Induction of polyploidy after knockdown of survivin in single target and target combination treatments. DNA content of EJ28 cells, 48 h after single and combined siRNA-mediated inhibition of Bcl-xL and survivin, is shown. Arrows point at polyploid cells with DNA content of 8N. Representative images of two independent experiments are shown.

Figure 4

Reductions in viability of EJ28 cells after siRNA-mediated inhibition of Bcl-xL and survivin, with or without subsequent chemotherapy (CT). EJ28 cells were transfected with a total of 40 nM siRNAs for four hours.
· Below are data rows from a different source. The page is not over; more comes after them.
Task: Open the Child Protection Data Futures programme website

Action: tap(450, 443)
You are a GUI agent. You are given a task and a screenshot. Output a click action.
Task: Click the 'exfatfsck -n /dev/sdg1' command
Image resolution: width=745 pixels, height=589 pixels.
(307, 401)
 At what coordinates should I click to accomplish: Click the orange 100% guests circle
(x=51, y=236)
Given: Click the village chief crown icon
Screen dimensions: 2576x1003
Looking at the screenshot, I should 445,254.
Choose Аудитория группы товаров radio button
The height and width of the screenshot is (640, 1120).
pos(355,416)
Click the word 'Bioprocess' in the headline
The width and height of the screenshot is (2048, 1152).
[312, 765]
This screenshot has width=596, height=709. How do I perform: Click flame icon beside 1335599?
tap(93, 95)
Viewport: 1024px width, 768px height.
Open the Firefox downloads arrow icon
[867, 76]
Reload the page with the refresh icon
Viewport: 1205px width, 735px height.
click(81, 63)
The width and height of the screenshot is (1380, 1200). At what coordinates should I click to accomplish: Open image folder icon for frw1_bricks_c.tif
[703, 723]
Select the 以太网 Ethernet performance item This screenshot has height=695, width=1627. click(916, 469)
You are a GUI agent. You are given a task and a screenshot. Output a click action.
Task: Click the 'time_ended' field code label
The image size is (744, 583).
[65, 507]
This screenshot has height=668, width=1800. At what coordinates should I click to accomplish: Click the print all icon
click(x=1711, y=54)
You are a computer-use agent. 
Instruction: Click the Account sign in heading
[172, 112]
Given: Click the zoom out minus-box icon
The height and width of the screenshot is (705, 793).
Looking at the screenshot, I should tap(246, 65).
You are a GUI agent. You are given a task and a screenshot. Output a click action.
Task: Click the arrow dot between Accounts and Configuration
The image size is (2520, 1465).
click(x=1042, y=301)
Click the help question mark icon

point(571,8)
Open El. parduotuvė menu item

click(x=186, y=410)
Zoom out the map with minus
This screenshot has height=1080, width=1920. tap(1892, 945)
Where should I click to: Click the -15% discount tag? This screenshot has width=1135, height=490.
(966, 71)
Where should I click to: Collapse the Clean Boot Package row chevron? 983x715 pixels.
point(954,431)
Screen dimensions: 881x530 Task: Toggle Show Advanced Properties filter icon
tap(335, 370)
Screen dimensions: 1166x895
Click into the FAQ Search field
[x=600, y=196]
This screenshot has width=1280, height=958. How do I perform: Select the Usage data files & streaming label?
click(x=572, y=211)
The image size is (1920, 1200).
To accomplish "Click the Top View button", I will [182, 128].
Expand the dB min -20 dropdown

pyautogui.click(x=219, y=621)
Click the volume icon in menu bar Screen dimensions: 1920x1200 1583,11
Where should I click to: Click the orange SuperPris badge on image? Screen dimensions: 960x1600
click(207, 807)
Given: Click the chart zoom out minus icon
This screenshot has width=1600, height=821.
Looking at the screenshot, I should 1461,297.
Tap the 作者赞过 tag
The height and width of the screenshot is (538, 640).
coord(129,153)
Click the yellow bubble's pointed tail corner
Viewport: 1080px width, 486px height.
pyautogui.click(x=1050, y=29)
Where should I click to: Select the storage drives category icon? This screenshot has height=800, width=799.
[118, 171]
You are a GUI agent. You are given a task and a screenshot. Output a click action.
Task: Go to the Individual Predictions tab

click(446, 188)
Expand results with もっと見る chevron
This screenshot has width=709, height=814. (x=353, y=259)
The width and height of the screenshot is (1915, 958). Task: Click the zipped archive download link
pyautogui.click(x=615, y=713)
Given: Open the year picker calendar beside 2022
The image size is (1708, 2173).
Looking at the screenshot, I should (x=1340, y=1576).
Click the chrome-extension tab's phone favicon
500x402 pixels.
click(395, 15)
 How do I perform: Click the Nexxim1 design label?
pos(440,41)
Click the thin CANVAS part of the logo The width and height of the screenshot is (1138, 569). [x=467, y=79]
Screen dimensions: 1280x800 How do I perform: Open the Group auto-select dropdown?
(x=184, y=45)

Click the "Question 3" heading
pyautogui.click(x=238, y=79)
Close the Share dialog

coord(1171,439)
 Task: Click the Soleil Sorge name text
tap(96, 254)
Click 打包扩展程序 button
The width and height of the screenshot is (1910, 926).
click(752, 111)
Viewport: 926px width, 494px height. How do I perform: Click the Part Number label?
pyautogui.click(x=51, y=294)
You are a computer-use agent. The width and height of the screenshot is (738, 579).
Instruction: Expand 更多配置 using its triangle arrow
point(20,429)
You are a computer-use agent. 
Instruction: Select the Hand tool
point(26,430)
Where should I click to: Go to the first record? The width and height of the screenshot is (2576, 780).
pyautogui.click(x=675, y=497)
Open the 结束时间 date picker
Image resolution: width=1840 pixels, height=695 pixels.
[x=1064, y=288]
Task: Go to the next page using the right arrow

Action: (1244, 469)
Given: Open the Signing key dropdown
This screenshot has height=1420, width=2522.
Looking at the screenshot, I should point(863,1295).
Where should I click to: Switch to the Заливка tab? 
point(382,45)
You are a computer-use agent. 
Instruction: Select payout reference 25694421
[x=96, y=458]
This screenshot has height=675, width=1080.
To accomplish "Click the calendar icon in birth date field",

Twenty-four hours after transfection start, cells were treated with 2.1 μg/mL cisplatin (CDDP) for 24 h or with 0.9 μg/mL mitomycin C (MMC) for two hours. Cell viability was examined 96 h after transfection. Values shown are relative to the control siRNA “ns-si” (=100%, for all siRNA treatments) or relative to untreated cells (only for CDDP and MMC single treatments) and are averages of a fourfold determination. Error bars represent the 95% confidence interval. An unpaired Student’s t-test was used to compare the differences in cell viability between target-specific siRNA and ns-si treated cells (*p ≤ 0.05) as well as between target-specific siRNA + CT and ns-si + CT treated cells (^#p ≤ 0.05).

Figure 5

Induction of apoptosis and reduction in cell counts after combined siRNA plus chemotherapy (CT) treatments in EJ28 bladder cancer cells. Cells were transfected with the respective siRNAs for four hours. “CT only” cells were treated with serum-free OptiMEM medium during transfection. Twenty-four hours after transfection start, cells were treated with 2.1 μg/mL cisplatin for 24 h (a,c) or with 0.9 μg/mL mitomycin C for 2 h (b,d). Rate of apoptosis—presented as sum of early and late apoptotic cells—(a,b), as well as cell counts (c,d) were determined 48 h and 72 h after transfection start.

Figure 6

Apoptosis rate after treatment of J82 bladder cancer cells with siRNAs and chemotherapy (CT). Cells were transfected with the respective siRNAs for four hours. “CT only” cells were treated with serum-free OptiMEM medium during transfection. Twenty-four hours after transfection start, cells were treated with 1.2 μg/mL cisplatin for 24 h or with 1.0 μg/mL mitomycin C for two hours. Apoptosis rate—presented as sum of early and late apoptotic cells—was determined 72 h after transfection start. Values shown are averages of two independent experiments. Error bars represent the mean deviation.

Figure 7

Analyses of cell viability, cytotoxicity and caspase-3/7 activity after treatment of EJ28 cells with siRNAs and subsequent chemotherapy (CT). Cells were transfected with the respective siRNAs for four hours. “CT only” cells were treated with serum-free OptiMEM medium during transfection. Twenty-four hours after transfection start, cells were treated with 0.9 μg/mL mitomycin C for two hours. ApoTox-Glo triplex assay was performed 72 h after transfection. Values shown are mean values of duplicates and are relative to the control siRNA “ns-si” plus CT treatment (=100%).